Saved entries:
◇ ◇ ◇
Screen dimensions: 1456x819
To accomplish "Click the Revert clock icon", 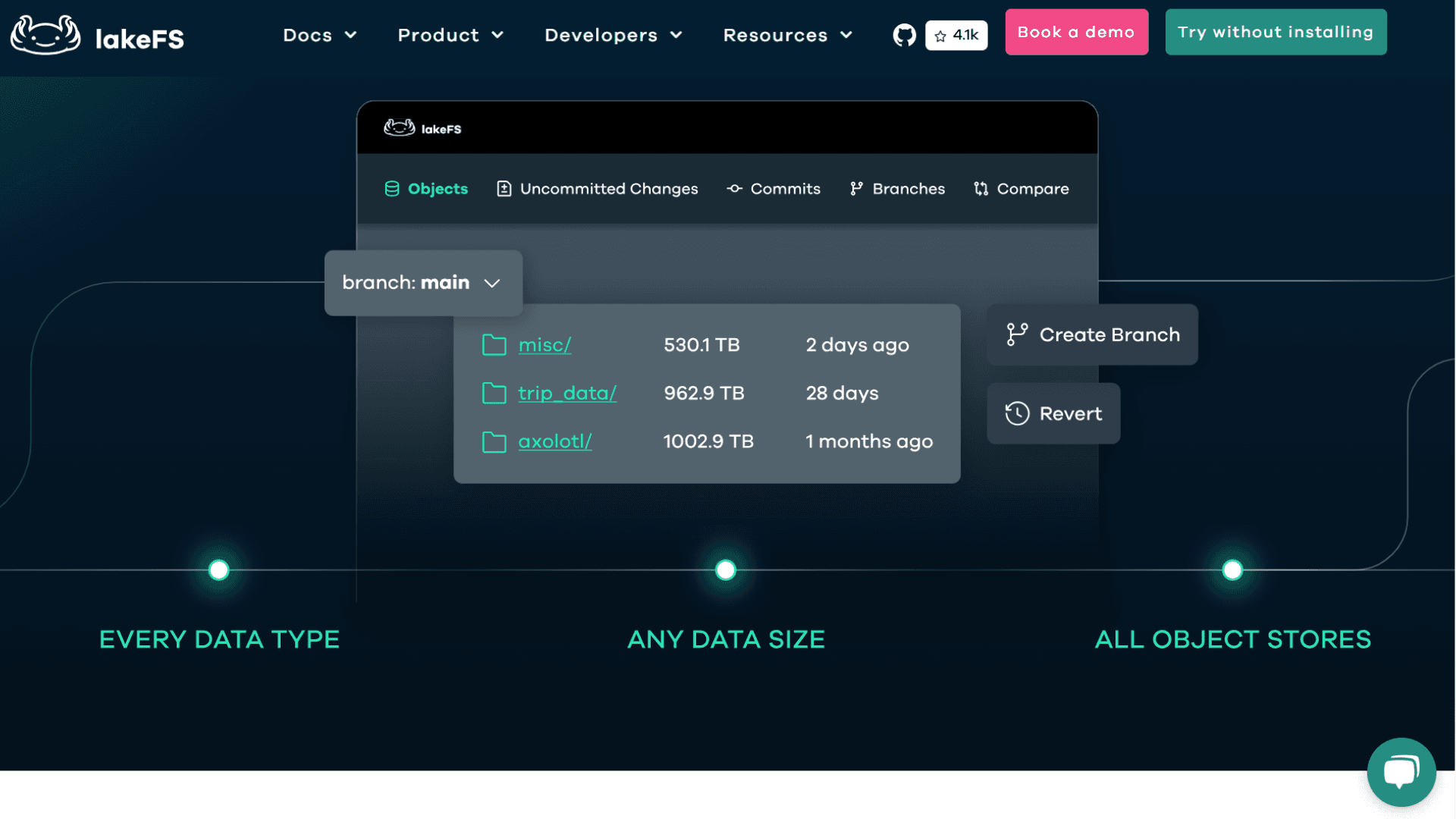I will [1017, 413].
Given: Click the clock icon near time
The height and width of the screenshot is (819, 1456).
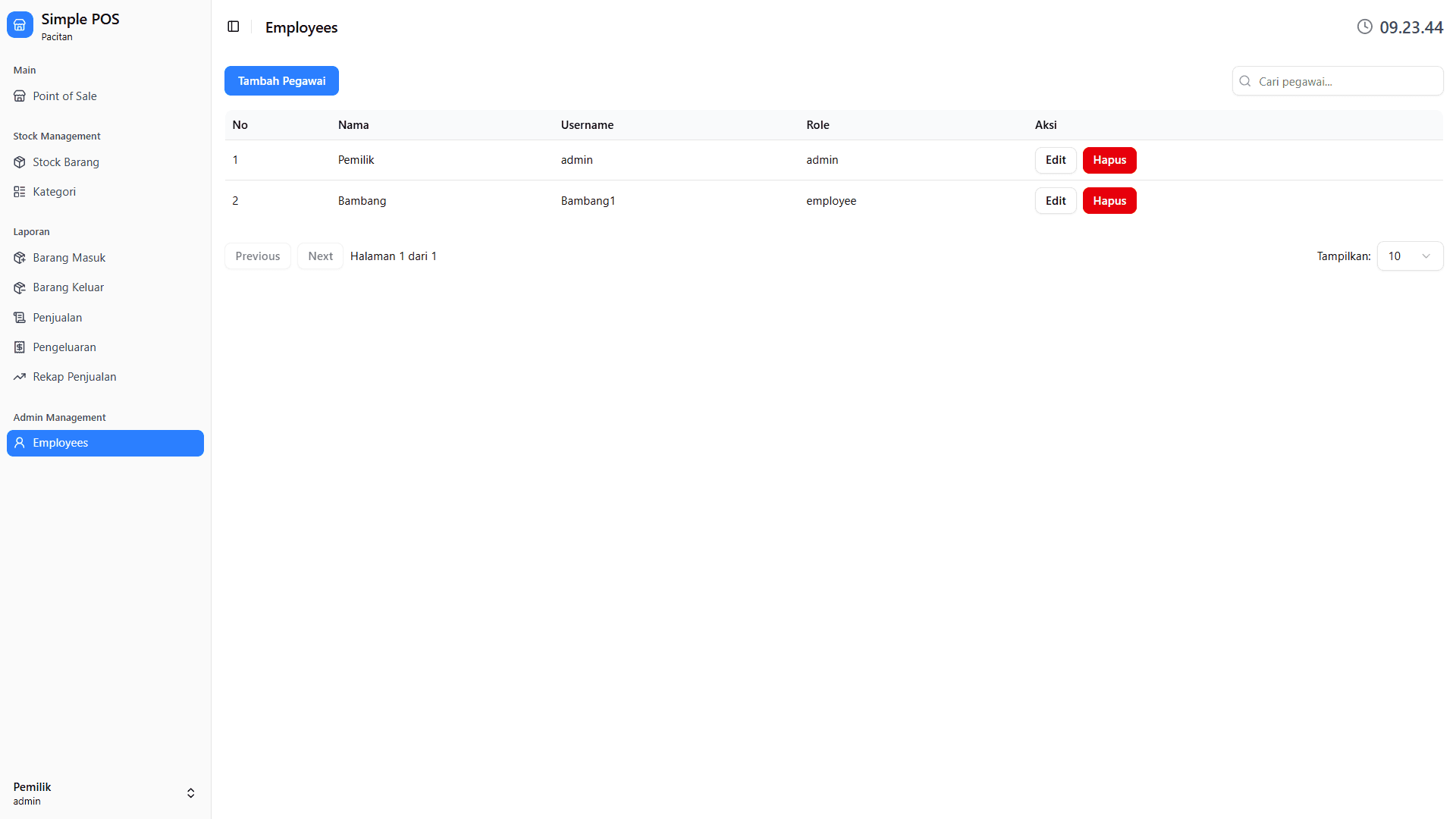Looking at the screenshot, I should [x=1364, y=27].
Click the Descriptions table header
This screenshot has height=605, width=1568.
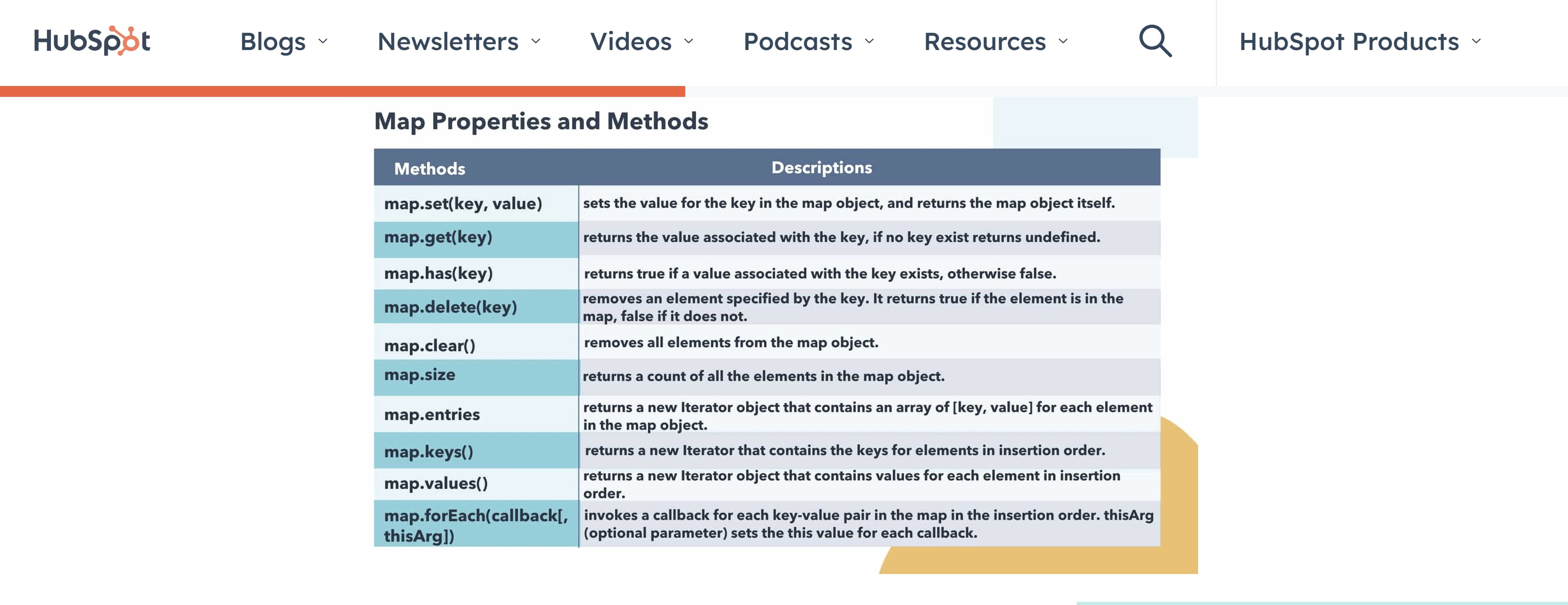[821, 167]
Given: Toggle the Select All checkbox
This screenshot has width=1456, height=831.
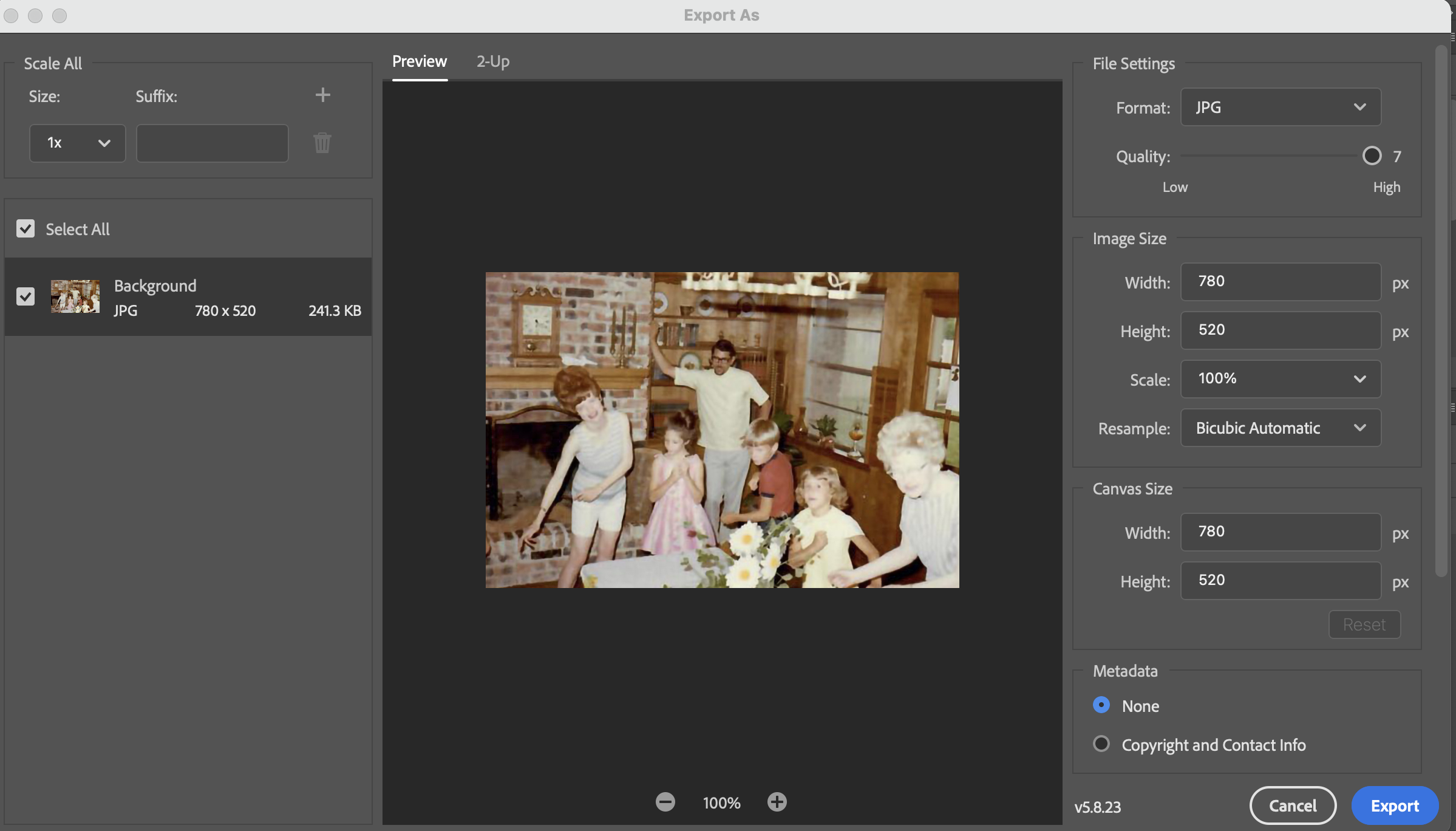Looking at the screenshot, I should point(26,229).
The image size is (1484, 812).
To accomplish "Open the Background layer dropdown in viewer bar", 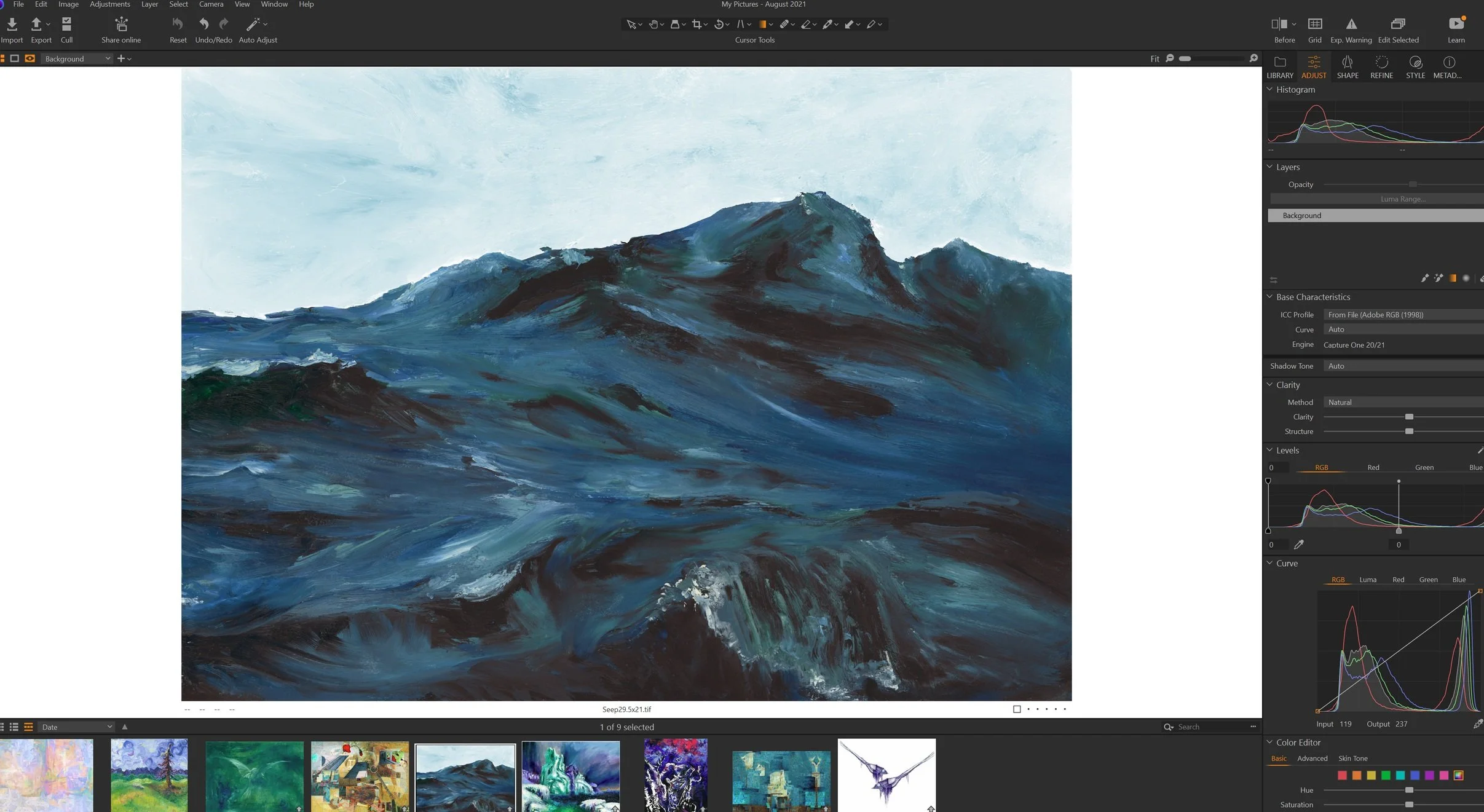I will (77, 58).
◇ ◇ ◇
For the entries above, please state how many lines contain the string "Given"; give the number and nothing else.

2